> SOURCE TEXT
------------------------------------------------

Breakpoints are the killer feature of any debugger, the fundamental stopping event. They allow you to stop the execution of your code at a specific point and inspect the state of your program to find bugs or understand its design.

Multithreading and Breakpoints

libdebug breakpoints are shared across all threads. This means that any thread can hit the breakpoint and cause the process to stop. You can use the hit_on() method of a breakpoint object to determine which thread hit the breakpoint (provided that the stop was indeed caused by the breakpoint).

A breakpoint can be inserted at any of two levels: software or hardware.

Software Breakpoints

Software breakpoints in the Linux kernel are implemented by patching the code in memory at runtime. The instruction at the chosen address is replaced with an interrupt instruction that is conventionally used for debugging. For example, in the i386 and AMD64 instruction sets, int3 (0xCC) is reserved for this purpose.

When the int3 instruction is executed, the CPU raises a SIGTRAP signal, which is caught by the debugger. The debugger then stops the process and restores the original instruction to its rightful place.

Pros and Cons of Software Breakpoints

Software breakpoints are unlimited, but they can break when the program uses self-modifying code. This is because the patched code could be overwritten by the program. On the other hand, software breakpoints are slower than their hardware counterparts on most modern CPUs.

------------------------------------------------

> INSTRUCTION
Render this sentence from the breakpoints text in Spanish: "Software breakpoints are unlimited, but they can break when the program uses self-modifying code."

[Records of locating words and elements]

------------------------------------------------

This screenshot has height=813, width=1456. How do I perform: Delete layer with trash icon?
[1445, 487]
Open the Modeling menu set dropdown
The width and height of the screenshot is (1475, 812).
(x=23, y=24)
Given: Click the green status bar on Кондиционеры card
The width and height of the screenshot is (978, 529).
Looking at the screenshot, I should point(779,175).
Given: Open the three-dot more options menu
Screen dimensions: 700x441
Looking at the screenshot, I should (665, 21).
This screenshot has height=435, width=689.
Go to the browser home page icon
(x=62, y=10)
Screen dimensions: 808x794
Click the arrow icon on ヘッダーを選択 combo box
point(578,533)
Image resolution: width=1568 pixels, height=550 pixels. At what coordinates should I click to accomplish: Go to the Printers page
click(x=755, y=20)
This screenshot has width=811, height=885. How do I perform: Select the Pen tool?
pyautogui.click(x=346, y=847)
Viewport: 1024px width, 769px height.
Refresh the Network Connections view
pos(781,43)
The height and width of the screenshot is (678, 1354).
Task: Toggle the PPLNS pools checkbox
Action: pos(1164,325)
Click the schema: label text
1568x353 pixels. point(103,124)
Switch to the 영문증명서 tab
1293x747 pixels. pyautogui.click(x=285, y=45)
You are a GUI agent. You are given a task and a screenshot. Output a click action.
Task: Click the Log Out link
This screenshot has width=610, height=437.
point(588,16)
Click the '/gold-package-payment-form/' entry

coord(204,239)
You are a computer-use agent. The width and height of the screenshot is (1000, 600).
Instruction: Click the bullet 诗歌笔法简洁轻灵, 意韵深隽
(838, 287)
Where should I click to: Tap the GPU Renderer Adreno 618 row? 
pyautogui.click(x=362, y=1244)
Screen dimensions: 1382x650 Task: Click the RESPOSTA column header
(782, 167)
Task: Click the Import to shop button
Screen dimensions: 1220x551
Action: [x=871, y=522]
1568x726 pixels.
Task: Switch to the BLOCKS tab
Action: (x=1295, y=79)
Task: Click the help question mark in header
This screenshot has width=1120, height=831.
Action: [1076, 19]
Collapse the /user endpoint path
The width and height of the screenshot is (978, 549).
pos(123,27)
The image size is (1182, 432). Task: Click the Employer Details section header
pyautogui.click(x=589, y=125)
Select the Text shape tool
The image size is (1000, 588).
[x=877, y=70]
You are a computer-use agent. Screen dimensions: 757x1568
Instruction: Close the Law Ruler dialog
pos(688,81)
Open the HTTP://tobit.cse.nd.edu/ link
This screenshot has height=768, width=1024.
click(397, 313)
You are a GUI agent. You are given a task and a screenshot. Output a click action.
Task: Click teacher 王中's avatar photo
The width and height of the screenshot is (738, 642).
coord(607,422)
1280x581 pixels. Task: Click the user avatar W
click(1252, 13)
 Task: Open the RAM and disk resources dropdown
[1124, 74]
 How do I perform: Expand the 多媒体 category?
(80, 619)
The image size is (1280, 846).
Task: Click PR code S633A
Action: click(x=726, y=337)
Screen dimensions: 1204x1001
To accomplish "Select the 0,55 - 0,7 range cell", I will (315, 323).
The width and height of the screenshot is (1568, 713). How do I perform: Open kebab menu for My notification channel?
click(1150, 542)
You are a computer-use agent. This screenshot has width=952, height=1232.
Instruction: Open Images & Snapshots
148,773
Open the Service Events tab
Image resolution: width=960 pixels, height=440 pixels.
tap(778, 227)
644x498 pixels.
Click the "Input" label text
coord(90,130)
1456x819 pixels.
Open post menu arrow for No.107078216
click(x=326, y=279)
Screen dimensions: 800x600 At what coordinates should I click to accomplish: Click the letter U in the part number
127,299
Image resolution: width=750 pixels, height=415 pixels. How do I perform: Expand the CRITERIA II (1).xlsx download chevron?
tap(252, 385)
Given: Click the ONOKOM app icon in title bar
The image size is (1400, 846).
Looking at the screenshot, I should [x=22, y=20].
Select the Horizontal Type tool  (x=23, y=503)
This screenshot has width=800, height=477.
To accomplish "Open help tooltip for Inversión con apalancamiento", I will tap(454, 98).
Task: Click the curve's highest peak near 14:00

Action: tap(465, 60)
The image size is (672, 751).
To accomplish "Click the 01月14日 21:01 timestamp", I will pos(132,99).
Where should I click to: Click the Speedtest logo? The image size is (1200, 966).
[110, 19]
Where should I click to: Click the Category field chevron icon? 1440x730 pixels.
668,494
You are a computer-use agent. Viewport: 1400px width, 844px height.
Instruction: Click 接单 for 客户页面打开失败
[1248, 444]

------------------------------------------------

> SOLVED EXERCISE
Los puntos de interrupción por software son ilimitados, pero pueden fallar cuando el programa usa código automodificable.